Florence Pugh w jednym z ostatnich wywiadów wyznała, że rola w Midsommar bardzo jej zaszkodziła i że pewnie nigdy więcej nie zdecyduje się zagrać podobnej. – To było zbyt wiele – podkreśliła.
W Midsommar Florence Pugh wciela się w postać Dani – pogrążonej w żałobie Amerykanki, która dołącza do swojego toksycznego chłopaka w wyprawie do Szwecji, gdzie biorą udział w prastarych (i przedziwnych) obrzędach związanych z letnim przesileniem. Występ w filmie Ariego Astera bez wątpienia był przełomem w jej karierze, jednak jak twierdzi aktorka, nie chciałaby czegoś takiego powtarzać, gdyż zrobiła nim sobie krzywdę.

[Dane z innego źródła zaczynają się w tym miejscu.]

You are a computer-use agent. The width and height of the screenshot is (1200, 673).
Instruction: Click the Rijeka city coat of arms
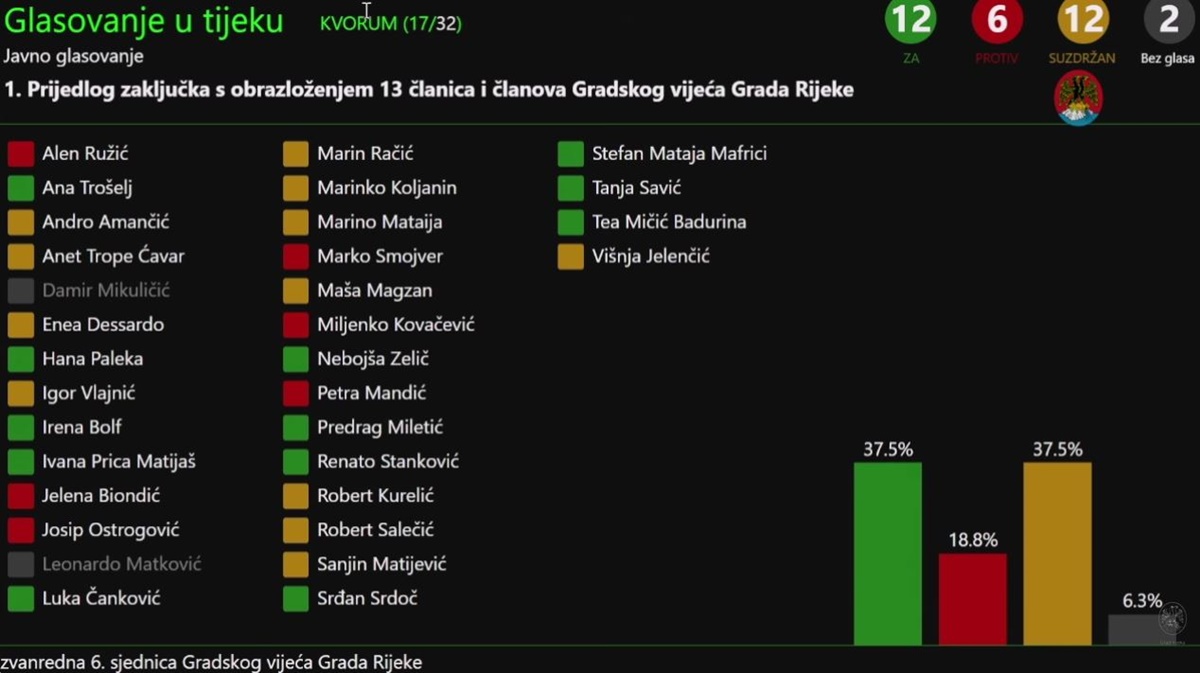(1079, 98)
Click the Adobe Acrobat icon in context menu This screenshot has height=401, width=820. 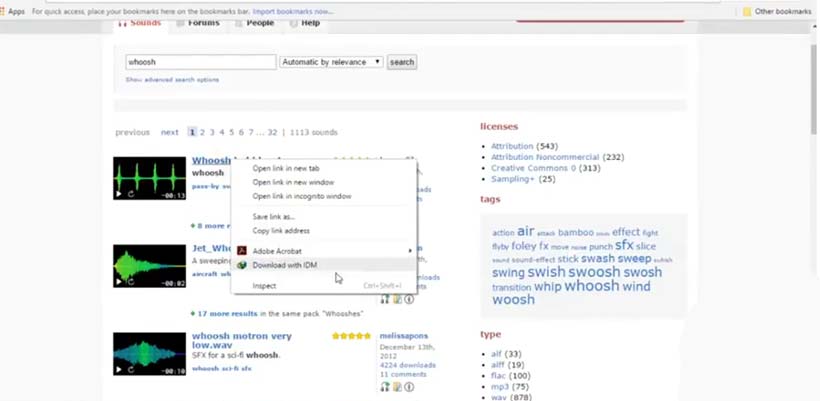coord(241,250)
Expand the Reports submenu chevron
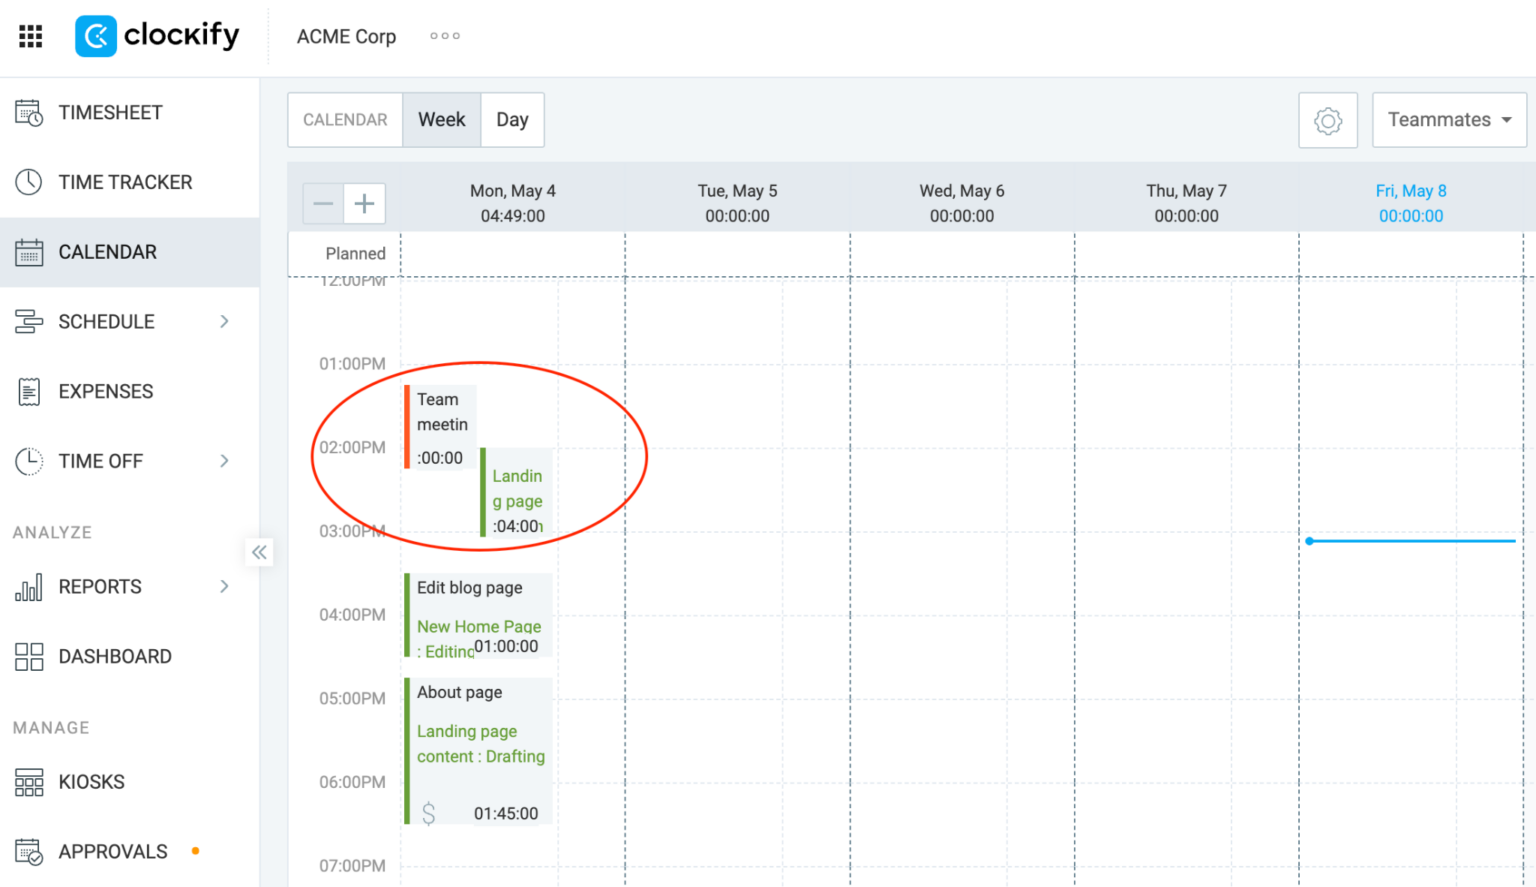The image size is (1536, 887). coord(224,587)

– Były takie role, gdzie dawałam za dużo i złamały mnie na długi późniejszy czas. Jak wtedy, gdy zrobiłam “Midsommar” – definitywnie czułam, że skrzywdziłam samą siebie tym, do czego się doprowadziłam – opowiedziała.

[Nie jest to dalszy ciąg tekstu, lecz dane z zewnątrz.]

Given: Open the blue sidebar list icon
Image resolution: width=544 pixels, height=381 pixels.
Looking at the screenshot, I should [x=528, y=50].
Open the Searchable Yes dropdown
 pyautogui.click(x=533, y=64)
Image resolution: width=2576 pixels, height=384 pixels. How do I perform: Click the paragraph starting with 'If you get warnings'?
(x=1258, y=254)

O co konkretnie chodzi aktorce? W innej rozmowie wyjaśniła:
– Nigdy nie grałam kogoś, kto był w takim bólu. Aż do Dani w “Midsommar”. Wstawiałam się w naprawdę gówniane sytuacje, czego może inni aktorzy nie muszą robić, ale ja po prostu wyobrażałam sobie najgorsze rzeczy. Każdego dnia content stawał się dziwniejszy i trudniejszy do zagrania. Wkładałam sobie coraz gorsze i coraz bardziej ponure rzeczy w głowę. Zanim skończyliśmy, definitywnie skrzywdziłam sama siebie, by zagrać dobrze tę rolę.
Jak podkreśla Pugh, nie żałuje tego, że zagrała w Midsommar i jest z tej roli naprawdę dumna.
– Po prostu są rzeczy, które musisz w sobie szanować – spuentowała.
Florence Pugh twierdzi, że teraz nauczyła się już ochraniać siebie i własne uczucia, ale część jej wie, że nigdy więcej nie zagrałaby podobnej roli. Aktorkę możemy obecnie podziwiać w zupełnie innej odsłonie w Sztuce pięknego życia u boku Andrew Garfielda.